Can I ask for a concise summation of the author’s point? Perhaps in a form that would be easy to quickly preform a ‘is it classical’ test?
The main qualities I get from your quote are:
– is seen as ‘art music’ by the general populace
– currently has esoteric and avante-garde strains
– originated as ‘common’ music (?)
– is global
– followed a sped up version of classical history (?)
My main problem is these don’t seem sufficient to define a ‘classical’ music, since arguably metal (and rock in general) is batting 3/5 on that list (maybe 4 or even 5, because I don’t know how much the average person knows about the progg-y-er and and artsy strains of rock, and I don’t know about the history of rock nor classical). And harsh noise music pretty esoteric and a global phenomena, though 2/5 isn’t that impressive, even if the music is.
Thanks in advance,
~Village Idoit
Doesn’t seem like you’re being dense. Probably you’re trying to achieve more precision in the definition of ‘classical’ than the author is. I don’t have much of an opinion on this yet, myself — I haven’t tried very hard to think through the definitional possibilities.

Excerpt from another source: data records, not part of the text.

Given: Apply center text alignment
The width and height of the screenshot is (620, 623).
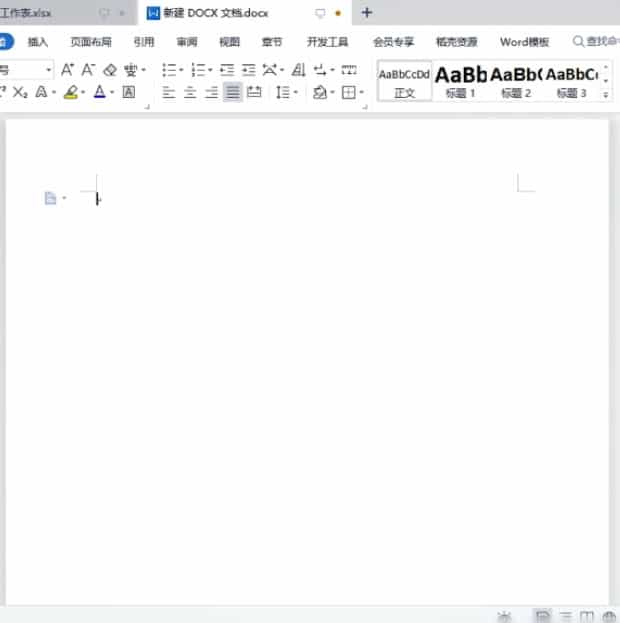Looking at the screenshot, I should pyautogui.click(x=189, y=93).
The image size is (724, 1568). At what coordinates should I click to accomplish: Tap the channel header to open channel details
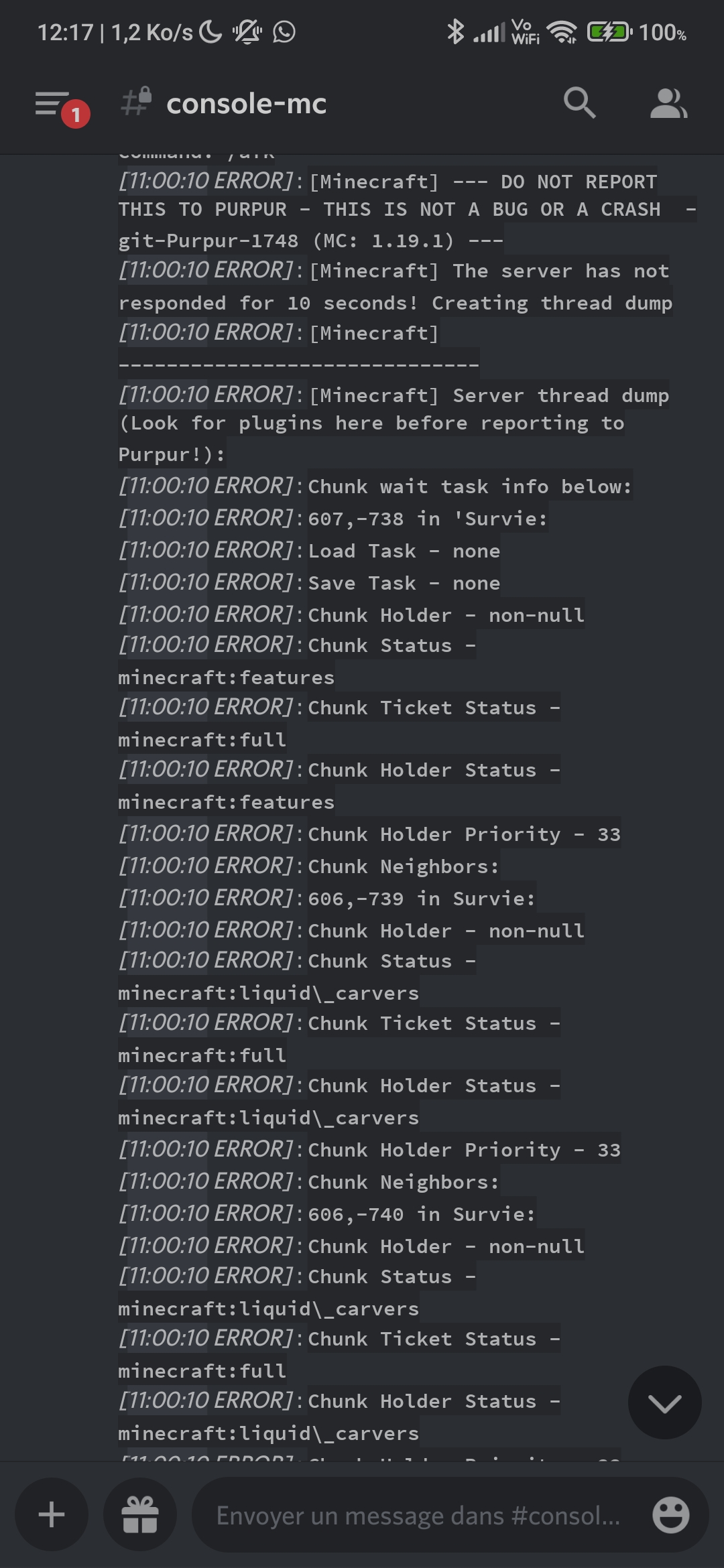(x=245, y=103)
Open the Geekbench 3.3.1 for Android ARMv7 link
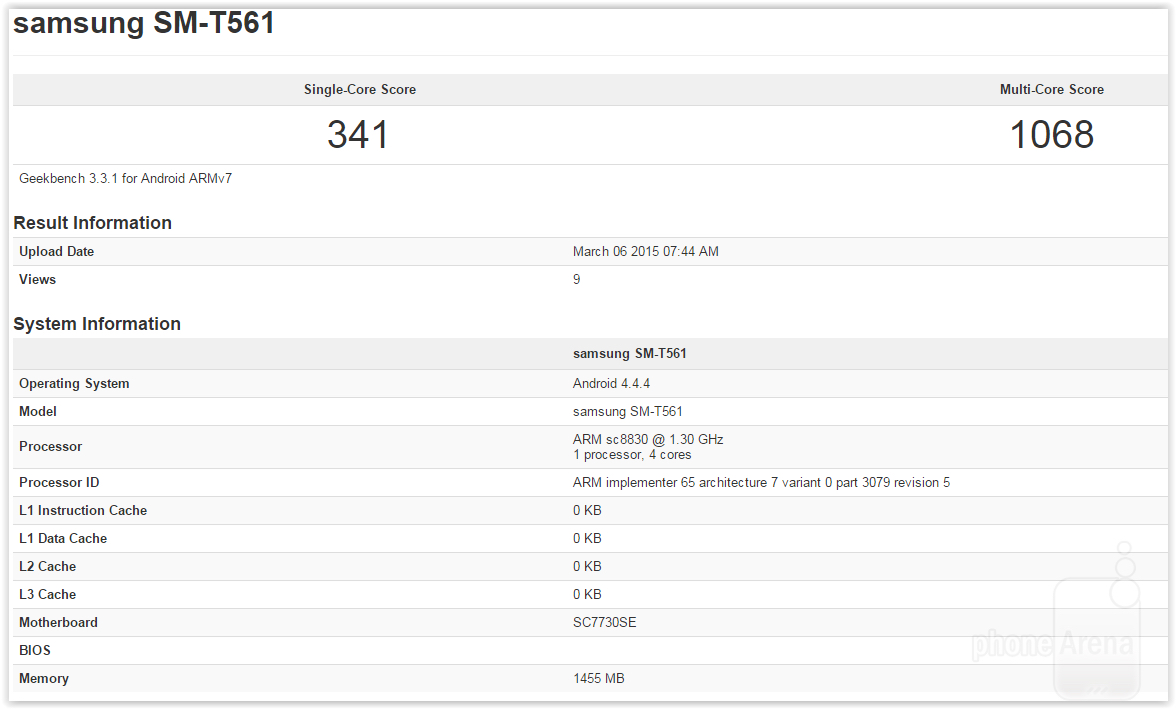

One additional thing the author mentions is “where a wealthy class of connoisseurs has stimulated its creation by a quasi-priesthood of professionals,” but that doesn’t seem particularly true of jazz music, either.
I’m also not sure that all the classical musics in the book have avant-garde strains or are global. If Southeast Asian classical music has an avant-garde strain, I haven’t learned of it yet. According to the author of that chapter, Southeast Asian classical music is extremely conservative and doesn’t innovate much.